Exercise instructions: Return every one of the following records word for word, keeping each line as it is.

Rows:
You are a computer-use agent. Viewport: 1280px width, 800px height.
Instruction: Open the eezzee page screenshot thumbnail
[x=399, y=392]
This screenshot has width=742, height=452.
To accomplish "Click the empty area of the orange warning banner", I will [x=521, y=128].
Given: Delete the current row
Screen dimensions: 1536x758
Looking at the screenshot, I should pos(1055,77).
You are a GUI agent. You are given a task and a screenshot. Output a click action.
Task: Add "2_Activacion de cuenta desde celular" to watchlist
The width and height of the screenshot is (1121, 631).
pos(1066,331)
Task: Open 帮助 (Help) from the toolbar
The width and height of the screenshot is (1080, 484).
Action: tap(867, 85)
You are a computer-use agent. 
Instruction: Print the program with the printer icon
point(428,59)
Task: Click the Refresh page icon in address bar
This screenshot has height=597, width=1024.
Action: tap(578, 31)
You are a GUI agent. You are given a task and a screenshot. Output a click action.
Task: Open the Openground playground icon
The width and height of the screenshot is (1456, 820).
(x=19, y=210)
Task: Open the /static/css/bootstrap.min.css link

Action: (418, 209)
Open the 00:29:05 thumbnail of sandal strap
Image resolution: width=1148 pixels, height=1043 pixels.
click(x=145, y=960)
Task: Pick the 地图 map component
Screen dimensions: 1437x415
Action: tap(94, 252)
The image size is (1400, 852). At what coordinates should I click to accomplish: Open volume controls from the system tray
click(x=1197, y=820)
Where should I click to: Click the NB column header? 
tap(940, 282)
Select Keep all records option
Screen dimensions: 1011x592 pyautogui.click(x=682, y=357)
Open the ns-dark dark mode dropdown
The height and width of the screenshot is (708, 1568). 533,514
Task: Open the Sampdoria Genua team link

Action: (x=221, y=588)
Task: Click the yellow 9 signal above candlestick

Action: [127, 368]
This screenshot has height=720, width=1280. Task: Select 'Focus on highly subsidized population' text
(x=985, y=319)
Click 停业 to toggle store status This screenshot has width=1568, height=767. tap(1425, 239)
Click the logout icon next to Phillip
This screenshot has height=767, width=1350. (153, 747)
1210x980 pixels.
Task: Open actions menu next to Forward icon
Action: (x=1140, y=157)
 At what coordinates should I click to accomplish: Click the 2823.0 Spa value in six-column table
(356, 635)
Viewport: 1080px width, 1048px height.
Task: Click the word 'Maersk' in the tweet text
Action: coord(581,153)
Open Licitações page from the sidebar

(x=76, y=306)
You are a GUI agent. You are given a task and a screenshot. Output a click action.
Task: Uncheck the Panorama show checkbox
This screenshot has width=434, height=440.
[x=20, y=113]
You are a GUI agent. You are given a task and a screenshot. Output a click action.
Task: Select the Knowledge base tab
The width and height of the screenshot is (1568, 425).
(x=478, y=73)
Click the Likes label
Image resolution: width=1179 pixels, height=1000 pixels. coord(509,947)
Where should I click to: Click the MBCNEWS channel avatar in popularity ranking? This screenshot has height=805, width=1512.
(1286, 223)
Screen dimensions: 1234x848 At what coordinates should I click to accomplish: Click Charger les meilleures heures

Full output:
You are a computer-use agent. Viewport: 1280px width, 800px height.
Instruction: Open the eezzee page screenshot thumbnail
[x=399, y=392]
This screenshot has width=742, height=452.
To accomplish "Click the empty area of the orange warning banner", I will [x=521, y=128].
Given: Delete the current row
Screen dimensions: 1536x758
Looking at the screenshot, I should pos(1055,77).
You are a GUI agent. You are given a task and a screenshot. Output a click action.
Task: Add "2_Activacion de cuenta desde celular" to watchlist
The width and height of the screenshot is (1121, 631).
pos(1066,331)
Task: Open 帮助 (Help) from the toolbar
The width and height of the screenshot is (1080, 484).
Action: tap(867, 85)
You are a computer-use agent. 
Instruction: Print the program with the printer icon
point(428,59)
Task: Click the Refresh page icon in address bar
This screenshot has height=597, width=1024.
Action: tap(578, 31)
You are a GUI agent. You are given a task and a screenshot. Output a click action.
Task: Open the Openground playground icon
The width and height of the screenshot is (1456, 820).
(x=19, y=210)
Task: Open the /static/css/bootstrap.min.css link

Action: (418, 209)
Open the 00:29:05 thumbnail of sandal strap
Image resolution: width=1148 pixels, height=1043 pixels.
click(x=145, y=960)
Task: Pick the 地图 map component
Screen dimensions: 1437x415
Action: tap(94, 252)
The image size is (1400, 852). At what coordinates should I click to accomplish: Open volume controls from the system tray
click(x=1197, y=820)
Where should I click to: Click the NB column header? 
tap(940, 282)
Select Keep all records option
Screen dimensions: 1011x592 pyautogui.click(x=682, y=357)
Open the ns-dark dark mode dropdown
The height and width of the screenshot is (708, 1568). 533,514
Task: Open the Sampdoria Genua team link

Action: (x=221, y=588)
Task: Click the yellow 9 signal above candlestick

Action: [127, 368]
This screenshot has height=720, width=1280. Task: Select 'Focus on highly subsidized population' text
(x=985, y=319)
Click 停业 to toggle store status This screenshot has width=1568, height=767. tap(1425, 239)
Click the logout icon next to Phillip
This screenshot has height=767, width=1350. (153, 747)
1210x980 pixels.
Task: Open actions menu next to Forward icon
Action: (x=1140, y=157)
 At what coordinates should I click to accomplish: Click the 2823.0 Spa value in six-column table
(356, 635)
Viewport: 1080px width, 1048px height.
Task: Click the word 'Maersk' in the tweet text
Action: coord(581,153)
Open Licitações page from the sidebar

(x=76, y=306)
You are a GUI agent. You are given a task and a screenshot. Output a click action.
Task: Uncheck the Panorama show checkbox
This screenshot has width=434, height=440.
[x=20, y=113]
You are a GUI agent. You are given a task and a screenshot. Output a click action.
Task: Select the Knowledge base tab
The width and height of the screenshot is (1568, 425).
(x=478, y=73)
Click the Likes label
Image resolution: width=1179 pixels, height=1000 pixels. coord(509,947)
Where should I click to: Click the MBCNEWS channel avatar in popularity ranking? This screenshot has height=805, width=1512.
(1286, 223)
Screen dimensions: 1234x848 At what coordinates should I click to accomplish: Click Charger les meilleures heures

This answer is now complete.